The Spanish flu was estimated to have killed somewhere between 20 and 50 million people worldwide. It occurred from 1918 to 1919, overlapping the end of World War I. The pandemic remains the most deadly in modern history, affecting primarily the young and healthy and progressing rapidly to multisystem organ failure and death.
Although it is called the Spanish flu, modern virologists and epidemiologists from around the world agree that this influenza pandemic did not start in Spain. Because Spain was neutral in World War I, which overlapped the pandemic, people believe that other countries would not have been as forthright about the outbreak in their countries. Spain reported outbreaks to news organizations in the spring of 1918 when many countries involved in the war would likely be unwilling to broadcast the toll the flu was taking on their own troops and supplies.
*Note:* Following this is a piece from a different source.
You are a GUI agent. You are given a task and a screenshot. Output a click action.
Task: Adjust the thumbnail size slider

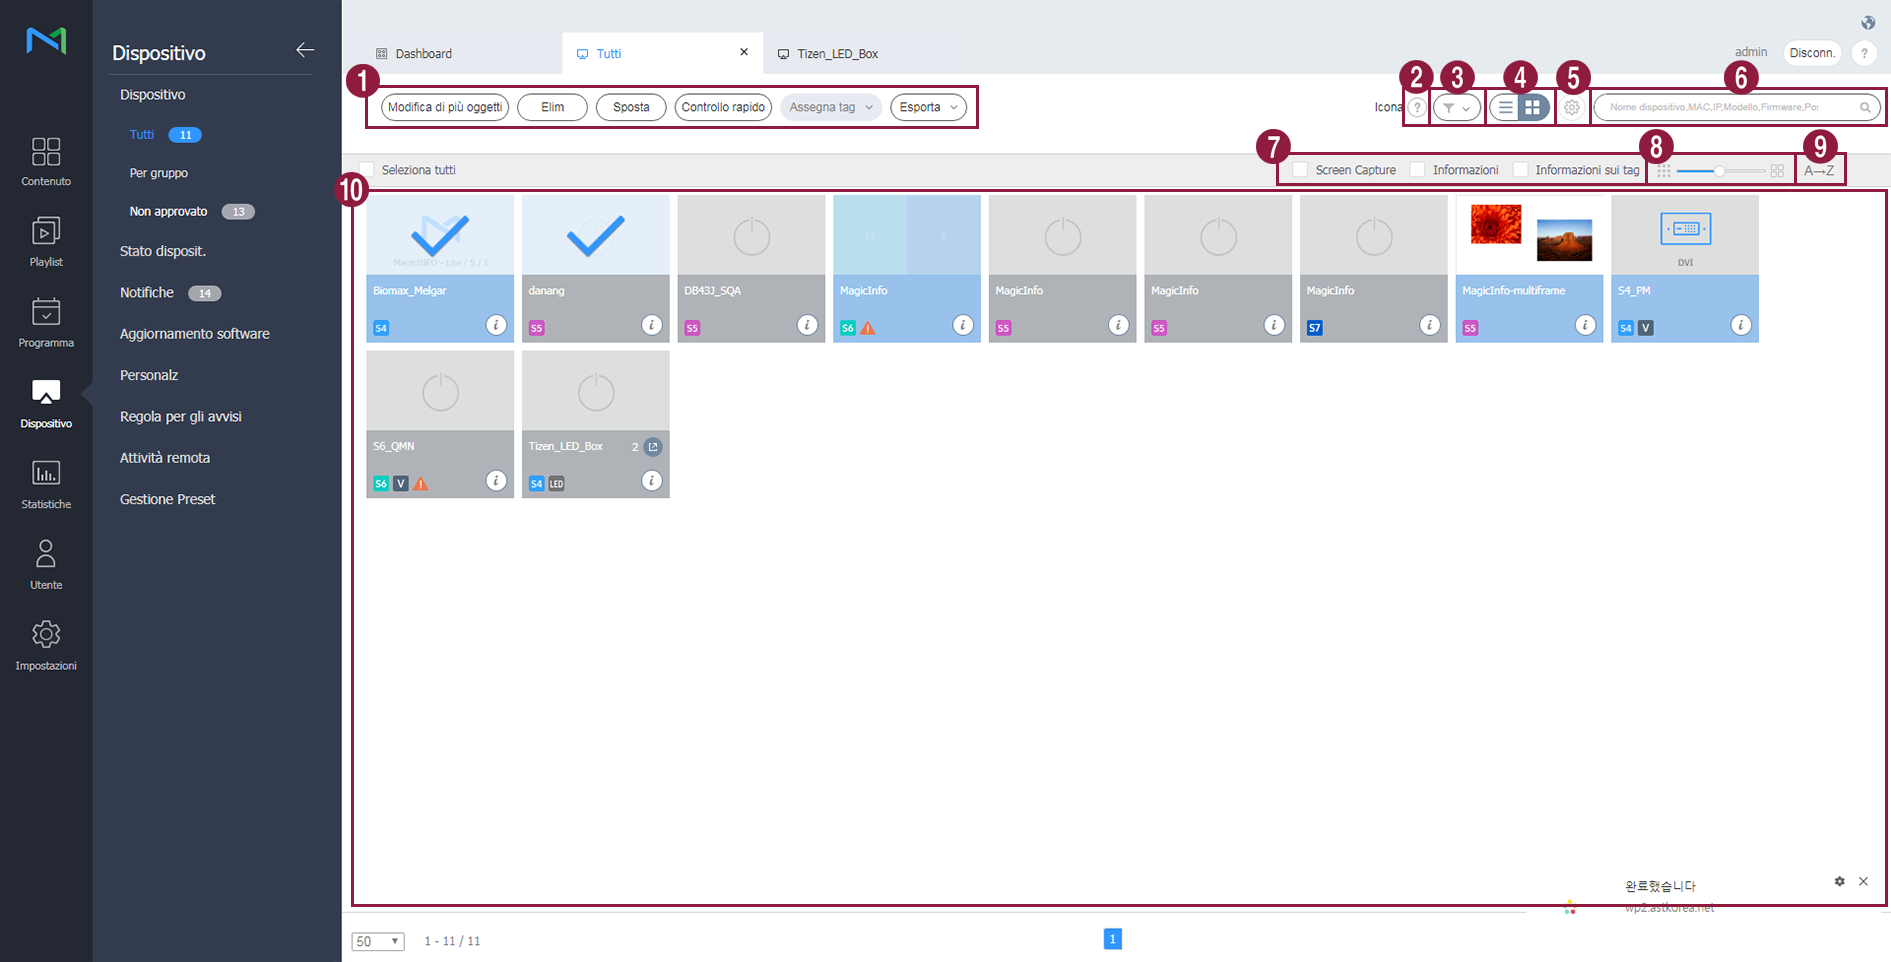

Spanish flu struck in waves. The first hit the United States in the spring of 1918, but was mild and went almost unnoticed. A second wave hit in the summer, starting in late August in Boston. This strain was so infectious that, by the end of October, it had spread from coast to coast and had a morbidity rate of about 28 percent.
Some people escaped with mild effects, but others experienced much more severe symptoms, including high fever, fluid in the lungs, and head and body aches. Some people seemed to have a standard flu infection but developed pneumonia, which often led to death. Many experienced severe complications that lasted for weeks, like unconsciousness and delirium due to poor oxygenation, and bloody drainage from the nose. Of those that survived, some faced life-long health issues as a result of the flu's complications.
The Spanish flu and the experience of the American troops in World War I were intertwined. The War Department estimated that 26 percent of the Army caught the Spanish flu, and it killed roughly 30,000 in 1918. The war was the perfect environment for viral spread, with soldiers living in military camps for training on U.S. soil and in the trenches in Europe. So many soldiers were affected that it interfered with training and diverted necessary supplies and equipment from combat to caring for the sick.
It is still unclear what made the Spanish flu so deadly. Because there are no viral samples from that time, it is impossible to tell if each wave of the pandemic involved the same virus. Data suggests that those who got sick and survived the second wave may have had protection against the third. In 1995, scientists sequenced the RNA of one virus from the Spanish flu pandemic; they believe it is tied to H1N1, but this still does not tell us why it was so infectious or fatal.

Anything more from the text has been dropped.